Pull out each line of the listing below that contains the word "located", treating uppercase and lowercase as different.

[[ Input data, beginning ]]

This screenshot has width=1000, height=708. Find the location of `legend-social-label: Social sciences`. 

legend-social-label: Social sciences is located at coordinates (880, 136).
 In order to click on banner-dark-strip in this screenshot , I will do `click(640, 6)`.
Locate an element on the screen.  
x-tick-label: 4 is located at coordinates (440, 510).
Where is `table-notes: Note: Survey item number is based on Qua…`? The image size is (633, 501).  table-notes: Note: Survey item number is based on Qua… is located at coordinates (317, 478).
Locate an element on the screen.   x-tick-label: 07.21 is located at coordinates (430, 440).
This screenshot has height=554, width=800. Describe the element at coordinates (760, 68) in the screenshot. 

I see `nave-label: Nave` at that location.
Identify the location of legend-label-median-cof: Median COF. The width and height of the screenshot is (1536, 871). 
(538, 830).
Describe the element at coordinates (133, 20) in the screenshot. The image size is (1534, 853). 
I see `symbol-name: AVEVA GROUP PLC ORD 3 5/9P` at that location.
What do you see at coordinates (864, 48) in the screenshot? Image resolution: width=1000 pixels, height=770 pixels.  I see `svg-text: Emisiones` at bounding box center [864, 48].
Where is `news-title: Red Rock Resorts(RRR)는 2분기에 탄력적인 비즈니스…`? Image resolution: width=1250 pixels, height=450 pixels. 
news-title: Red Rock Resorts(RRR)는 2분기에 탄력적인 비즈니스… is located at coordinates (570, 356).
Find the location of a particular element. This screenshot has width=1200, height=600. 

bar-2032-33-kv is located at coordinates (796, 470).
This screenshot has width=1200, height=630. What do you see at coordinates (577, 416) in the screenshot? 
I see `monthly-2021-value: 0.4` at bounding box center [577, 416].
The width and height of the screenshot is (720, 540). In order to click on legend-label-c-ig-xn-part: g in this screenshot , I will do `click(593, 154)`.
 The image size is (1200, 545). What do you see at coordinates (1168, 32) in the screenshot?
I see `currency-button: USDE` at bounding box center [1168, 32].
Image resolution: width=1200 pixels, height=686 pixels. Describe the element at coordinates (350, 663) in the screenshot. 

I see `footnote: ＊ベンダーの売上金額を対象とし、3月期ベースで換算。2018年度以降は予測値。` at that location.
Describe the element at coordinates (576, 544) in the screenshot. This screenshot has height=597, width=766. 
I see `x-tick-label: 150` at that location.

[[ Input data, end ]]

◆ Output of the exercise
legend-social-label: Social sciences is located at coordinates (880, 136).
x-tick-label: 4 is located at coordinates (440, 510).
Where is `table-notes: Note: Survey item number is based on Qua…`? The image size is (633, 501).  table-notes: Note: Survey item number is based on Qua… is located at coordinates (317, 478).
Locate an element on the screen.   x-tick-label: 07.21 is located at coordinates (430, 440).
news-title: Red Rock Resorts(RRR)는 2분기에 탄력적인 비즈니스… is located at coordinates (570, 356).
bar-2032-33-kv is located at coordinates (796, 470).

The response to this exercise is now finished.